Every summer for the past five years, a varying group of Juilliard students—mostly actors but including some music and dance representatives—has traveled to Snow College in Ephraim, Utah, to lead a weeklong drama intensive. During these sessions on acting, dance, movement, singing, theater games, text/poetry, and “creativity” sessions, local middle and high school students create—with light-handed guidance—work that they present to families and friends on the workshop’s final day. (Juilliard Jazz also conducts jazz camps at Snow every summer.)
This past June, I accompanied the team as mentor and, if necessary, troubleshooter along with Teresa McKinney, Juilliard’s director of educational outreach.
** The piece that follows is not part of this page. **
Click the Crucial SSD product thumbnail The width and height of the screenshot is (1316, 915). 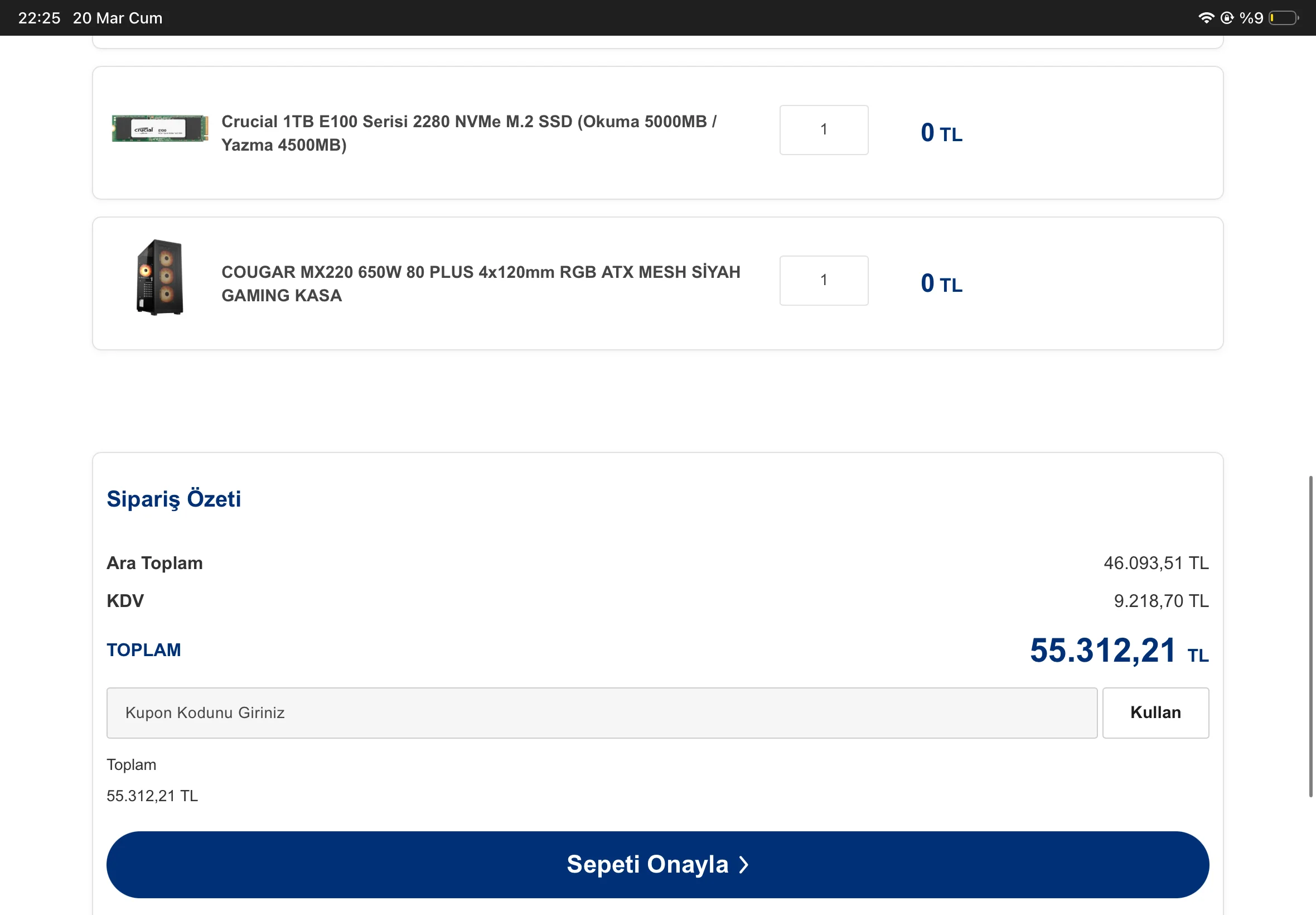pyautogui.click(x=160, y=128)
I found the Juilliard students to be fine teachers—skilled, supportive, flexible, kind, enthusiastic. They quickly established rapport with the workshop participants, who ranged in age from 11 to 19. That span, although seemingly awkward, proved beneficial all around. Within the workshop environment, perceived—accurately—as safe, the pre-teens and teens opened up. As the Juilliard team listened calmly, the workshop students told, in poetry or dance or song, the stories of their lives and dreams.
Many of the stories revealed that bullying was endemic to the students’ schools, communities, and childhood culture. They, their friends, their siblings, people they loved, had been hurt for every conceivable reason: differences of belief, ethnicity, race, sexuality, personality, physicality. A sad common denominator was the children’s report that adults, specifically teachers and school administrators, failed to send a message that bullying would not be tolerated.
The bullying they described was physical and emotional—the latter a mean-spirited hounding of the soul. These students had had enough of it. They wanted a world in which they could expect, and offer, generosity. They demonstrated, on the spot, their determination to form that world.
Those who were more comfortable singing than dancing got up and danced anyway. Those who were shy spoke up. Each step of the way, they applauded one another’s gifts and, when talent was less in evidence, they applauded the mettle of effort. They expressed themselves bravely and, if their courage flickered, their fellow students, regardless of age gap, comforted them, buoyed them up, understood them.
This manifestation of compassion struck me as the most promising aspect of what was transpiring, and I began to weigh the possibility that creative workshops of this sort could serve as a template. Replicate the tone and humane atmosphere; export the prototype; have an impact on other communities.
At the end of the week, the Juilliard team had returned home. But if the Utah students could return to their lives with a sense of being able to care (in all positive senses of the word) for their peers, if they would step forward, even when adults around them abdicated responsibility for building an empathic society, then one, a few, perhaps many children could model behavior that was inclusive and gentler.
I’m hoping that adult educators will, as the Juilliard students did in their teaching, exemplify a better ethos. I’m counting on it. And if adults do that, then I’m counting on the moral courage of our children.